Document and screenshot pointing entries

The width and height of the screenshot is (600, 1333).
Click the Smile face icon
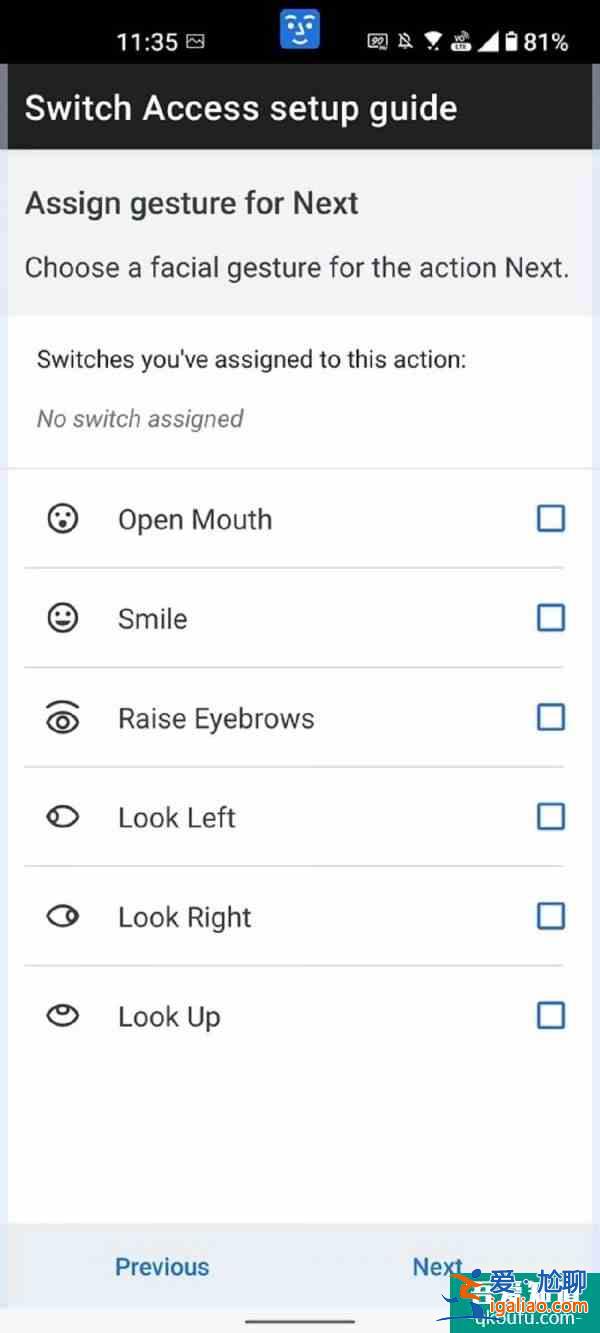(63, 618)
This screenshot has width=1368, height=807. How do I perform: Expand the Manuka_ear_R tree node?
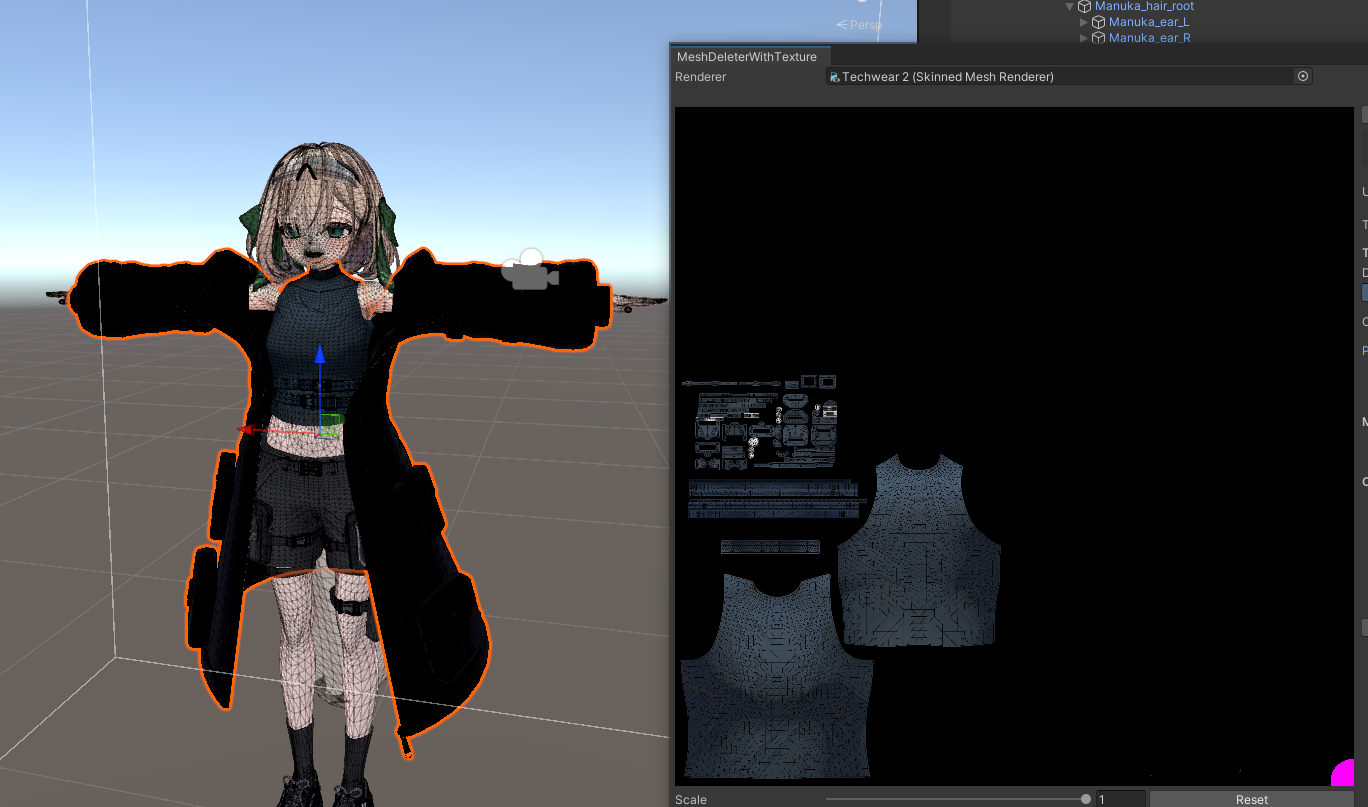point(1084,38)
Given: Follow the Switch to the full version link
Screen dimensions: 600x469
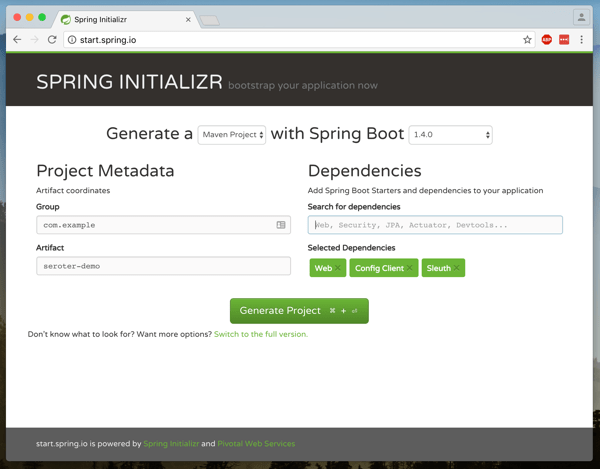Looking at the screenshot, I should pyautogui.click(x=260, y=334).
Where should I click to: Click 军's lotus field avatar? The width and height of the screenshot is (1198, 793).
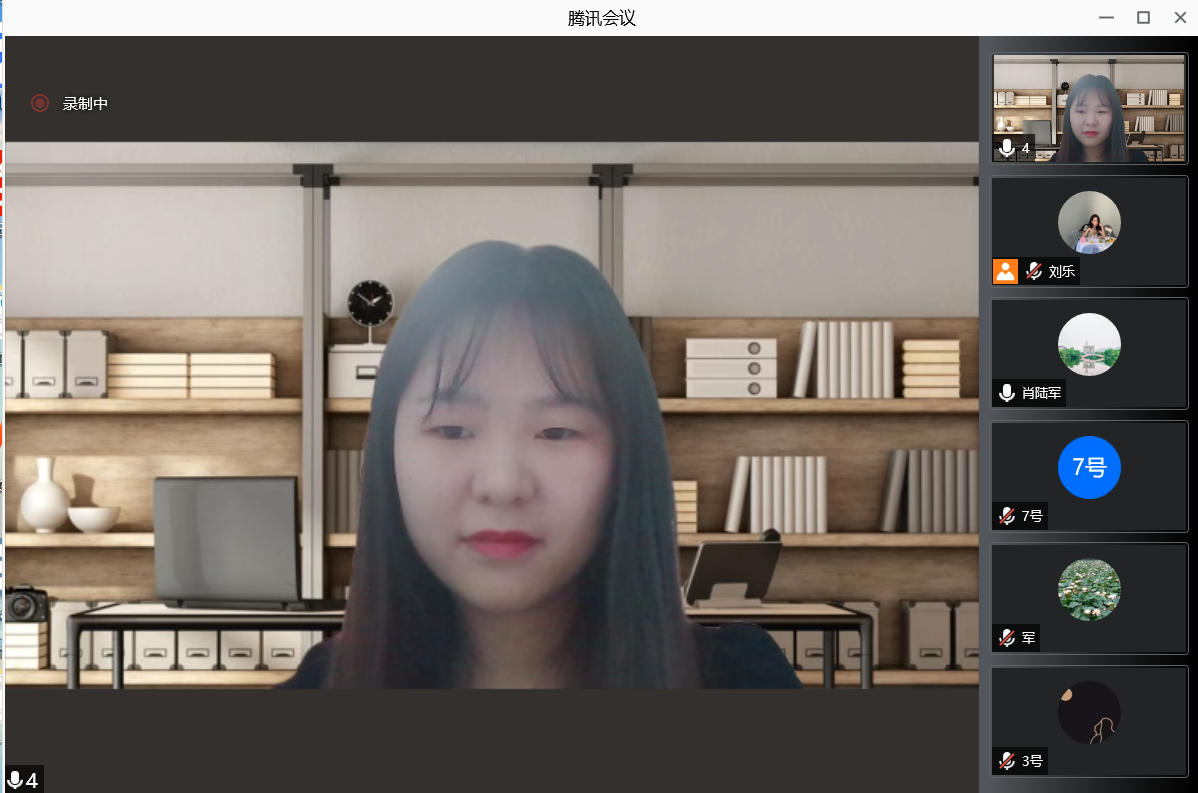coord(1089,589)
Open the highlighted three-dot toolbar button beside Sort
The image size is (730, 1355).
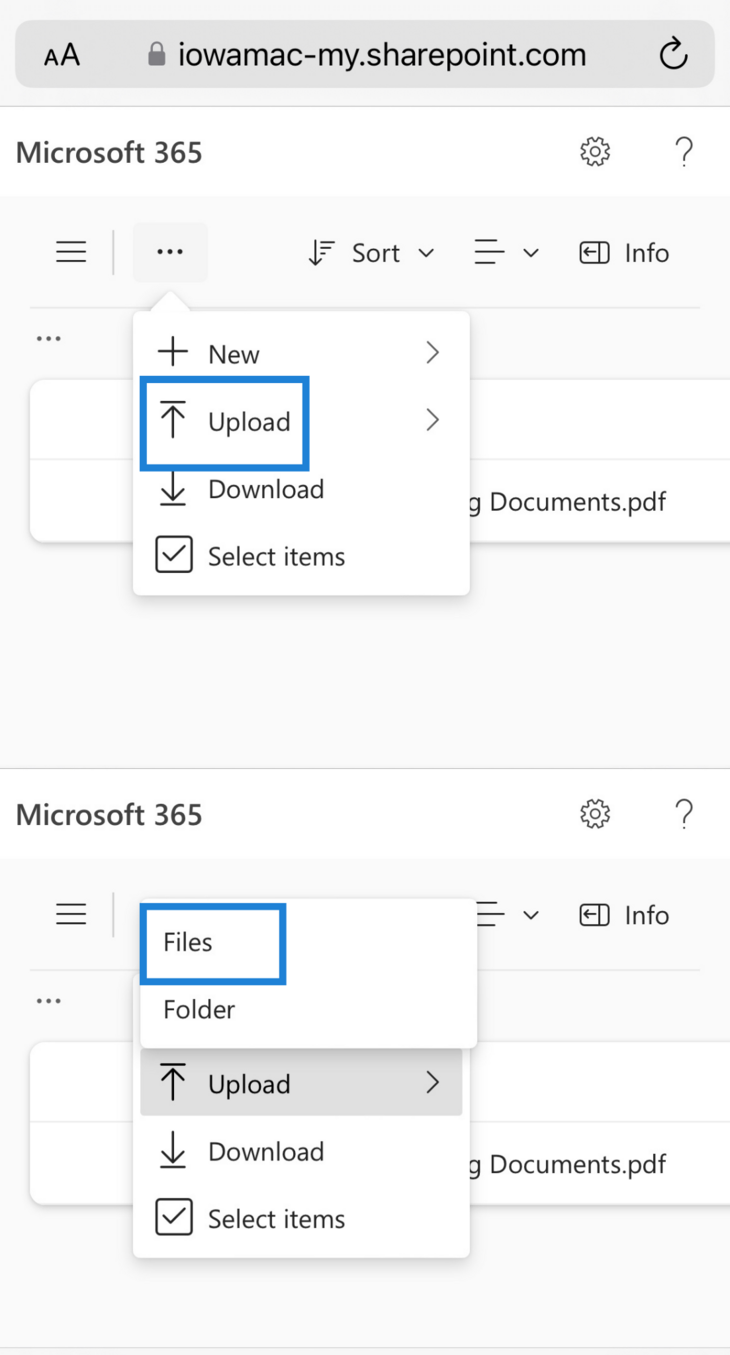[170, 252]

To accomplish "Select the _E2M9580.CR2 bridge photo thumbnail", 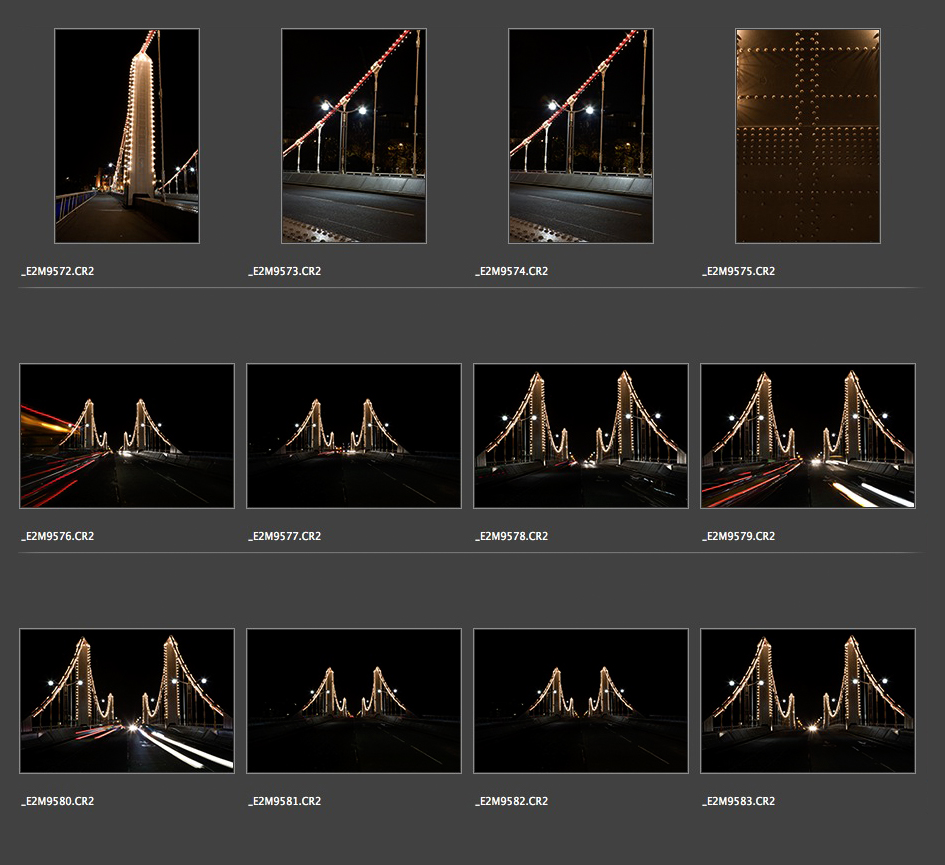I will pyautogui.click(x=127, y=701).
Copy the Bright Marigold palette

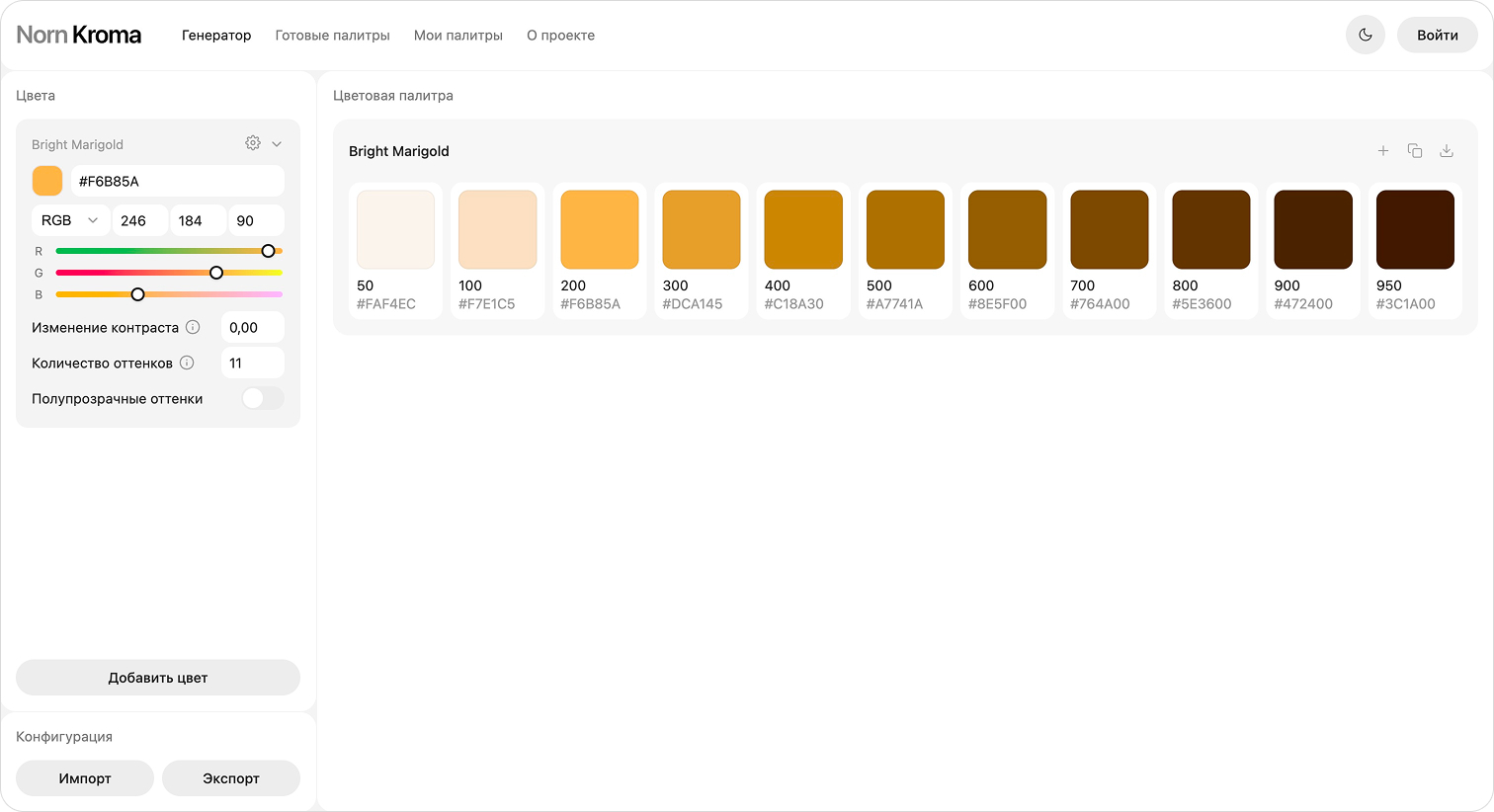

=== Exercise prompt ===
Update everything from the start of the items down to the line containing "point(1084,38)", replacing "Smile face" with "Smiley face" and keeping everything else the same. Omit the pictures from your answer.

=== Response for this exercise ===
The width and height of the screenshot is (600, 1333).
Click the Smiley face icon
(63, 618)
This screenshot has width=1368, height=807. How do I perform: Expand the Manuka_ear_R tree node?
point(1084,38)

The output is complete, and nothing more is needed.